• _To do_: The line with "At what coordinates" marks where to begin; print it and all lines after it in the material below exactly, skipping pictures.

═════ Extracted data ═════

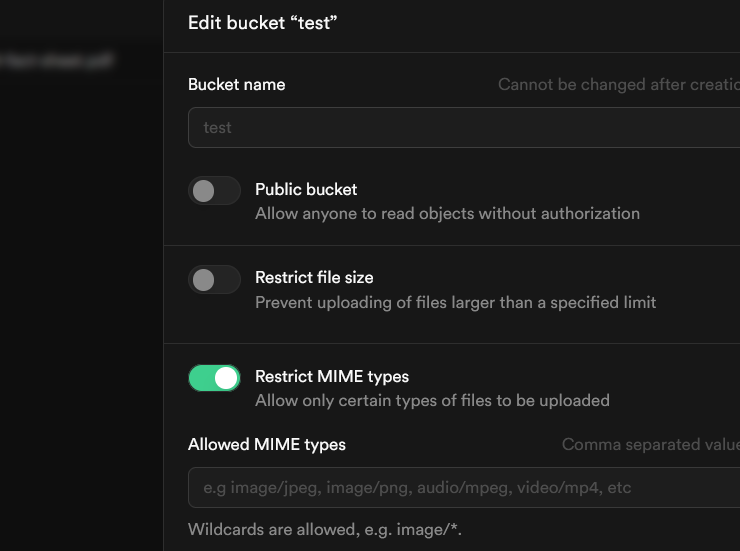Click the "Allowed MIME types" field label

(x=267, y=444)
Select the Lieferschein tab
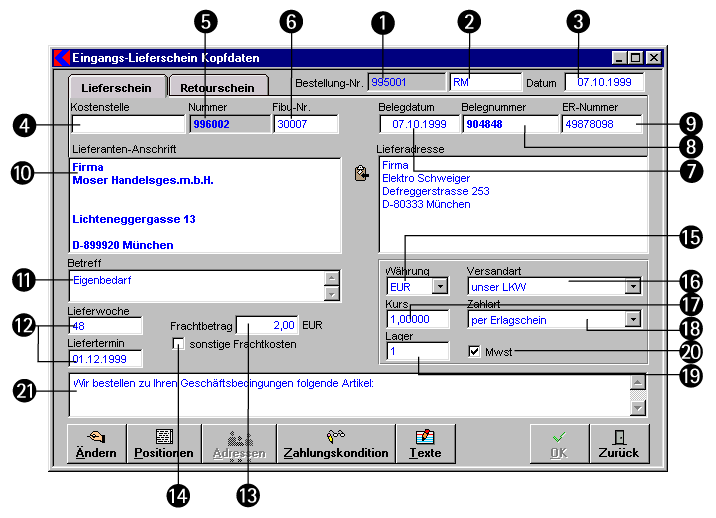The width and height of the screenshot is (716, 518). [x=116, y=87]
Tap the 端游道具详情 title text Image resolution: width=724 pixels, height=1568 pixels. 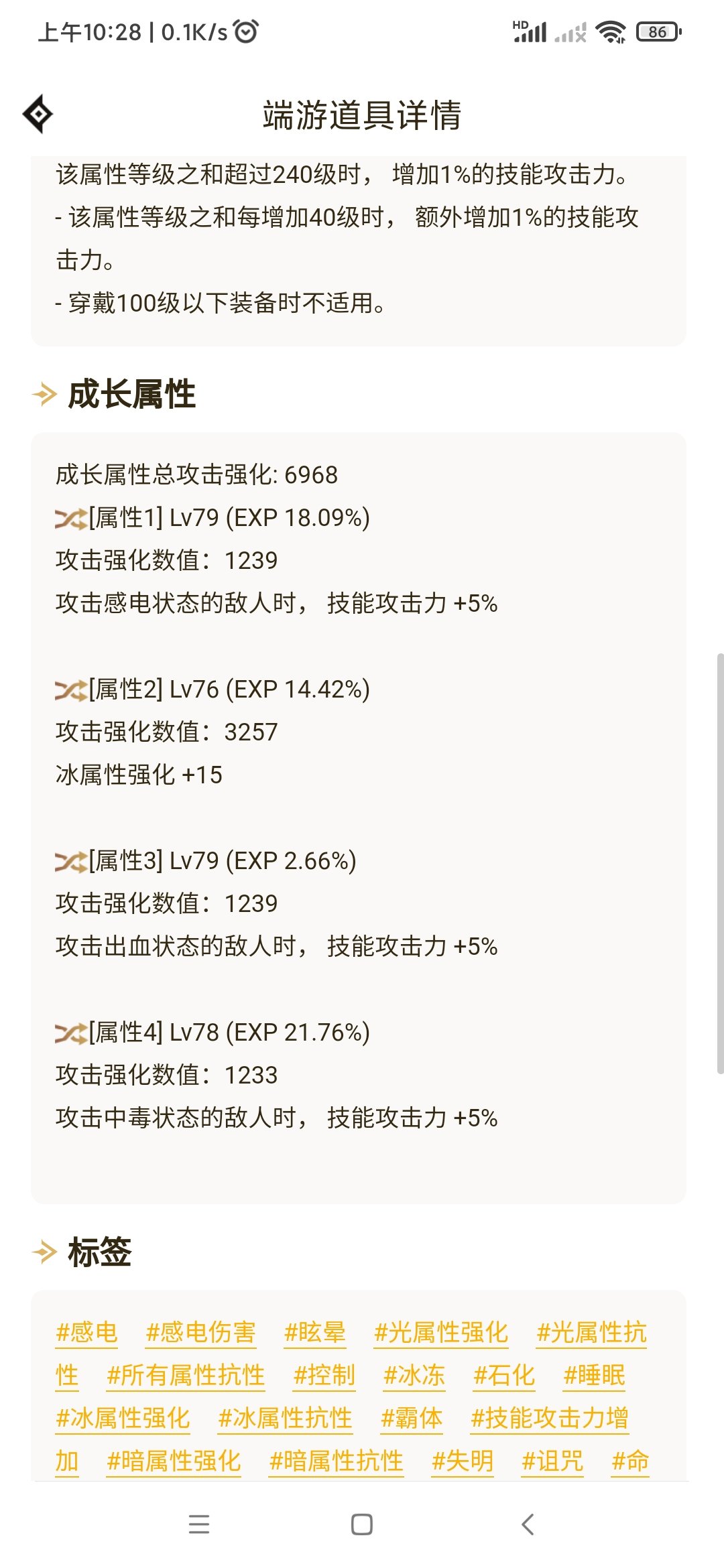click(362, 114)
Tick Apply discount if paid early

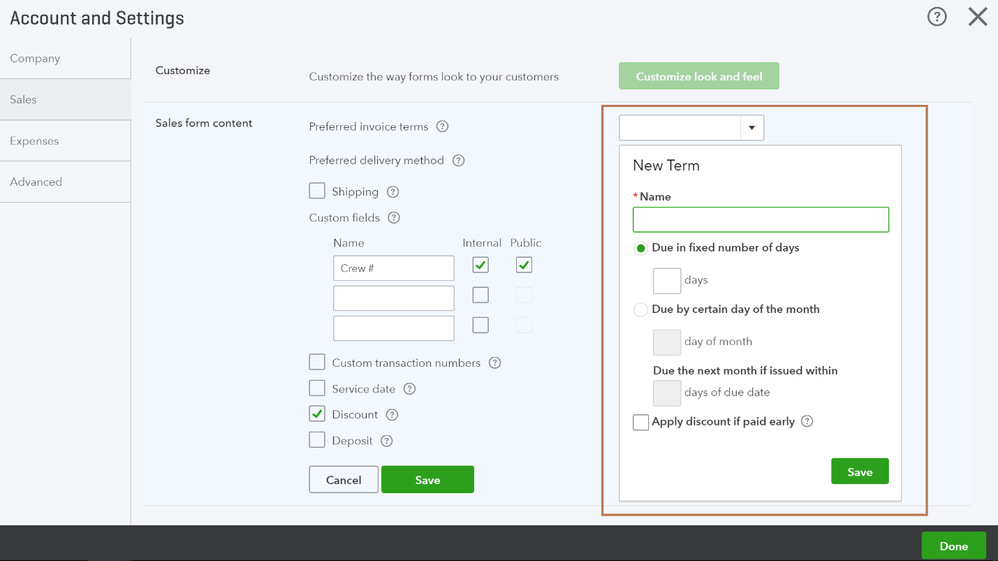point(641,423)

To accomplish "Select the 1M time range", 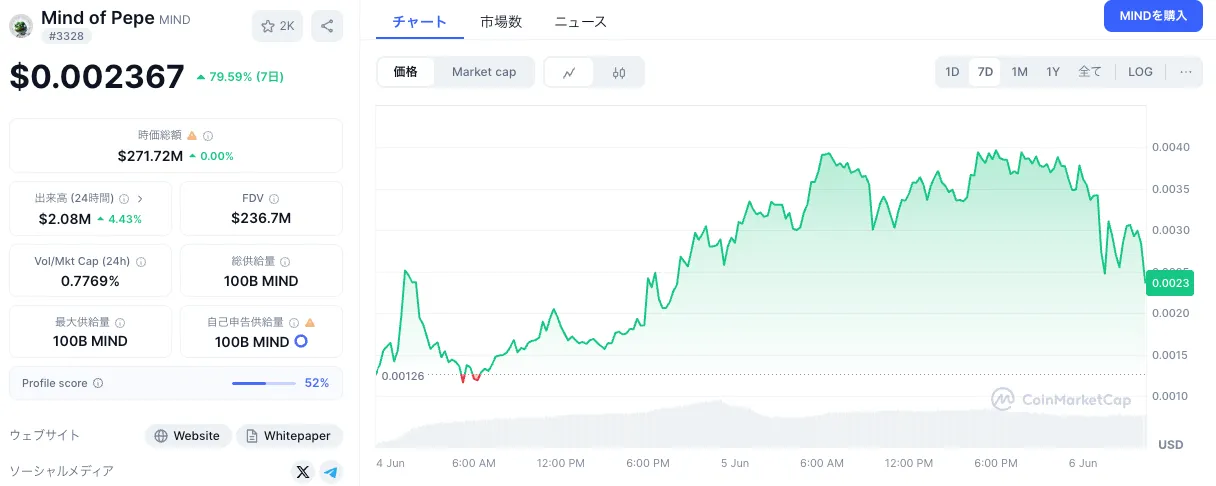I will click(1019, 72).
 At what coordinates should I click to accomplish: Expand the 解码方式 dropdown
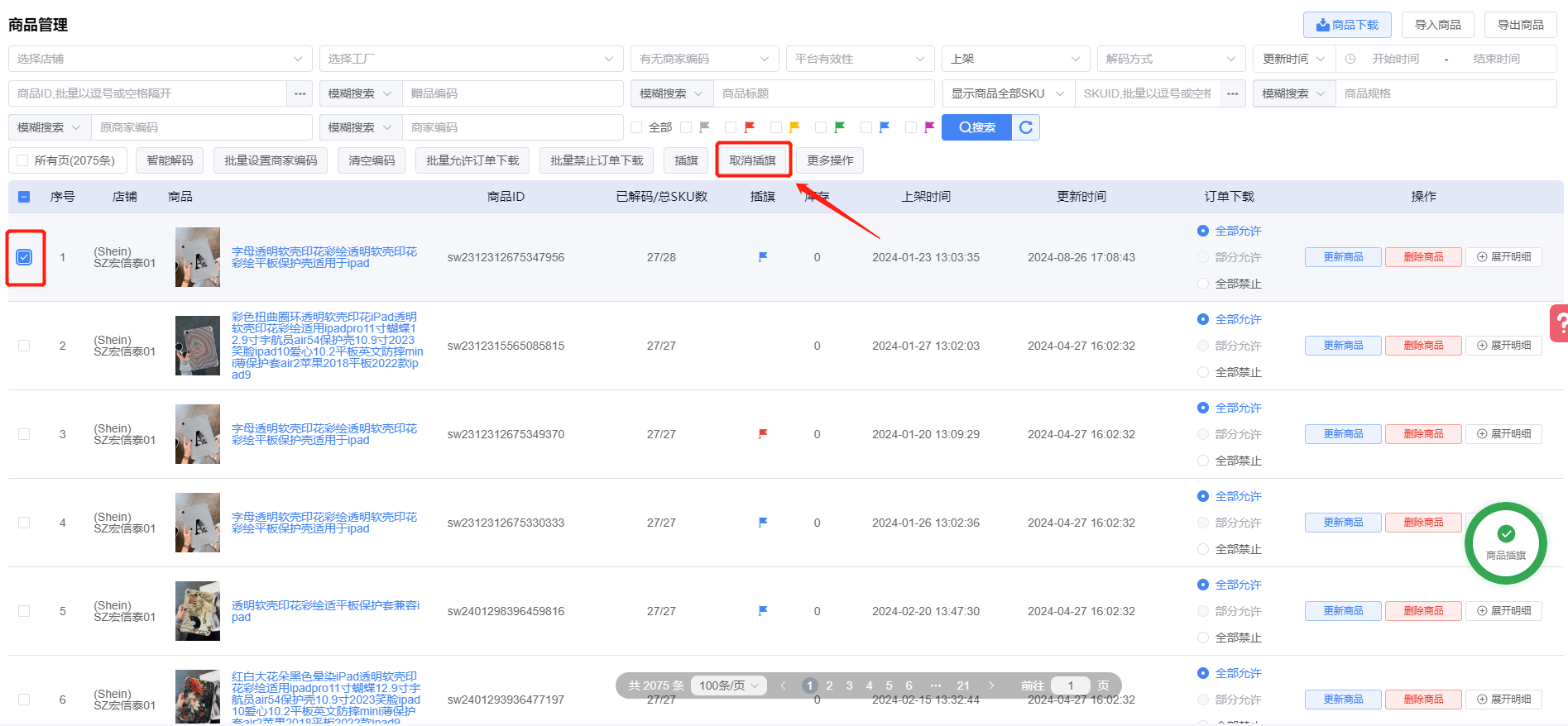click(x=1171, y=60)
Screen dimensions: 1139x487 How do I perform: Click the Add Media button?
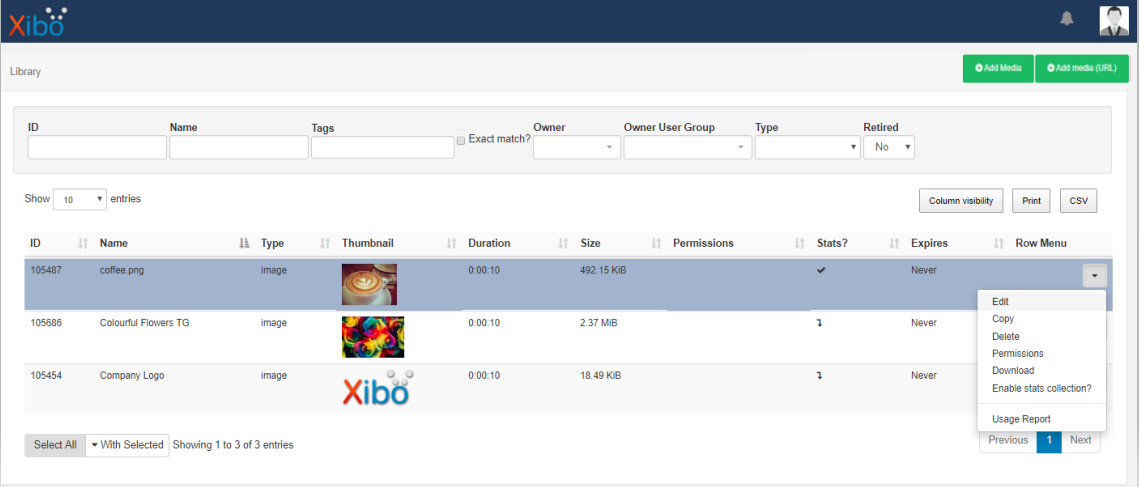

═════

• _Solution to this problem_:
 At what coordinates should I click to accomplish: Expand the 解码方式 dropdown
click(x=1171, y=60)
Screen dimensions: 1139x487 How do I perform: Click the Add Media button?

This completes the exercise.